Aus meiner Einschätzung ist das Hauptrisiko nicht der akute Zahlungsausfall – die Spekulationen darüber sind nicht belegt und werden von den Ratingagenturen klar zurückgewiesen. Das Risiko ist ein schleichender Verlust von Handlungsfähigkeit: Jedes Pfund, das für für Zinsen statt NHS ausgegeben wird, vertieft die strukturellen Defizite. Vergleiche mit anderen hoch verschuldeten Ländern – etwa Griechenland oder Italien – zeigen, dass auch stabil bewertete Staaten schnell unter Druck geraten können, wenn das Wachstum ausbleibt. Die Lage in Großbritannien ist ernst – aber beherrschbar, solange die Wirtschaft wächst und Inflation kontrolliert bleibt.
Häufige Fragen zu den Schulden in Großbritannien
Hier finden Sie Antworten auf die wichtigsten Fragen rund um die Staatsverschuldung des Vereinigten Königreichs.
Wie hoch sind die Schulden Großbritanniens?
Die britische Staatsverschuldung liegt nach ONS-Daten vom Februar 2026 bei rund 2,88 Billionen Pfund, was einer Schuldenquote von 93,1 % des BIP entspricht. Das ist das höchste Niveau seit den frühen 1960er Jahren.
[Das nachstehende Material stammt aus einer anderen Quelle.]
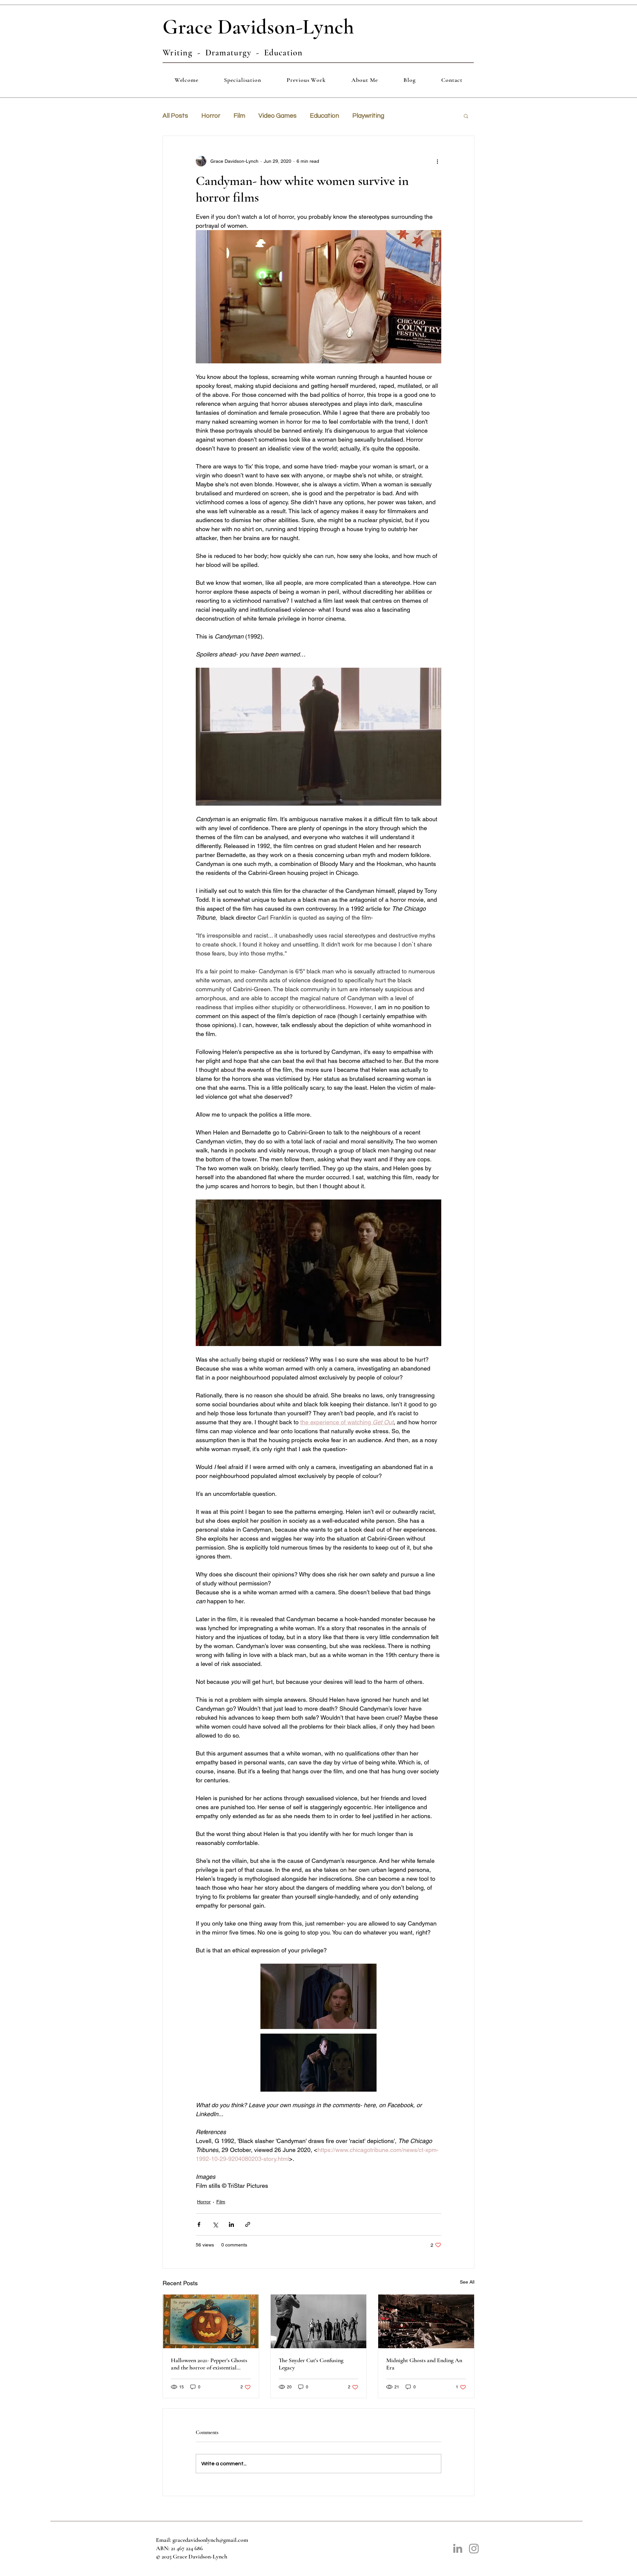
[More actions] (437, 161)
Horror (210, 115)
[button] (466, 115)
Alle Details stehen im Abschnitt „Schulden in Großbritannien auf Rekordhöhe„.
Was ist die aktuelle UK Inflation Rate?
Der Consumer Prices Index (CPI) lag im Februar 2026 bei 3,0 % – leicht unter dem Dezemberwert von 3,4 % aus 2025. Die uk inflation rate entspannt sich damit gegenüber dem Hochpunkt von 11,1 % im Jahr 2022, bleibt aber über dem 2-%-Ziel der Bank of England. Mehr zum Zusammenhang von Inflation und Staatsschulden lesen Sie im Bereich „Gründe für die Verschuldung Großbritanniens„.
Warum hat Großbritannien so hohe Schulden?
Die Haupttreiber sind die Finanzkrise, Pandemie und Energieschock 2022. Hinzu kommt die strukturelle Indexbindung von rund einem Viertel der Gilts an den RPI: Hohe Inflationsraten treiben die Zinslast automatisch nach oben. Schau dir dazu den Bereich „Gründe für die Verschuldung Großbritanniens“ an.
Wer sind die Hauptgläubiger Großbritanniens?
Die Bank of England hält rund 20 % der Gilts (Tendenz sinkend), ausländische Investoren ca. 30 %, inländische Pensions- und Versicherungsfonds. Die Gläubigerstruktur ist damit stark auf institutionelle Halter konzentriert. Mehr dazu im Abschnitt „Gläubiger: Bei wem hat Großbritannien Schulden?„.
Was ist die PSNFL-Metrik?
PSNFL steht für Public Sector Net Financial Liabilities. Diese Metrik rechnet im Gegensatz zum klassischen PSND finanzielle Vermögenswerte wie Studienkredite gegen und weist dadurch eine niedrigere Schuldenquote aus (82,5 % statt 93,1 % zum Februar 2026). Die Labour-Regierung nutzt diese Größe als neue Fiskalregel-Referenz. Alle Details stehen im Abschnitt „Die neue Fiskalregel: PSNFL statt PSND„.
Wird Großbritannien seine Schulden abbauen?
Nach S&P-Prognosen soll das Defizit bis 2029 auf 3,0 % des BIP sinken – absolut wachsen die Schulden aber weiter. Das OBR warnt in Langfristprojektionen vor einer Quote von bis zu 350 % des BIP in 50 Jahren, falls keine strukturellen Reformen kommen. Mehr dazu im Abschnitt „Prognose: Wird Großbritannien schuldenfrei?„.
Wie schneidet Großbritannien im Ländervergleich ab?
Mit 93,1 % Schuldenquote liegt das UK deutlich über dem EU-Durchschnitt und weit über Deutschlands Quote von rund 62 %. Frankreich und einige südeuropäische Länder sind höher verschuldet – doch die Marktzinsen auf britische Gilts lagen im Herbst 2025 zeitweise über denen von Italien oder Griechenland. Den direkten Vergleich finden Sie im Bereich „Staatsschulden Großbritannien im Vergleich mit anderen Ländern„.